The floor wasn’t big enough for all three girls to lay out their paper patterns so Jenny went first. Her dress would be full-length pale blue satin, spaghetti straps.Anne and Liz sat and watched. Jenny had sewn things before, the short tartan wool skirt she was wearing now was home-made, fully lined and everything. Jenny knelt on the floor, pins between her lips, smoothing fabric and smoothing paper, pinning along the lines. Her treasured scissors were in her sewing box. Satin was horribly slippery fabric to sew and Jenny wished Anne and Liz would do something rather than just sit there like wet weekends. All she could see was their feet. Anne’s white tennis shoes were muddy around the rubber sole. Liz was in bare feet, the red polish peeling off her toenails. The Rag Ball was on Saturday. She had no idea how Anne and Liz intended to sew their dresses. She got the feeling they only bought patterns and fabric because she had. This happened a lot.
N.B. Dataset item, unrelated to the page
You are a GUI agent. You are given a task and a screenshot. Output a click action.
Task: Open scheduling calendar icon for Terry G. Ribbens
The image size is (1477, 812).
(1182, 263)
If she’d said she was going to bleach her hair blonde, they probably would too. It had been like this for almost three years. At first it had been giggly, all girls new at university. They’d been a team and she’d felt flattered they wanted to know her opinion on things, looked for her guidance.
It was Christmas when her appreciation turned to annoyance. At the market, the fine snowflakes had turned to sleet and the three girls sheltered beside the gas fire at the stall selling hand-knitted jumpers. Then Anne bought the snowflake sweater Jenny had purchased to wear on Christmas Day, and Jenny was furious. The next day, Liz appeared wearing the green version.
Three years later, everything they did annoyed Jenny. The radio was on and the four feet started tapping and twitching, as if dancing sitting down. Jenny opened her mouth to shout ‘Shut up, will you?’ but the words never left her mouth. Anne and Liz started to sing All I Want for Christmas is You in their best Mariah Carey impersonations. They held out to Jenny a bundle wrapped in red tissue paper and tied up with a silver ribbon.
‘It’s for you-hooo….’
The shout died in Jenny’s throat and she felt instantly mean. Inside the package was the glitzy blue necklace she’d admired on the jewellery stall at the market yesterday. It was exactly the same colour of delicate watery blue as the satin. She tried to say thank you but a lump in her throat prevented the words from passing. Her cerulean eyes filled with tears as she jumped to her feet and together they all danced together. Swaying in time to the music, their feet carefully picking a safe path around the panels of blue satin still laid out on the floor.
Mariah Carey segued smoothly into Kool & the Gang and together the three girls sang ‘Celebrate good times, come on!’ at the tops of their voices.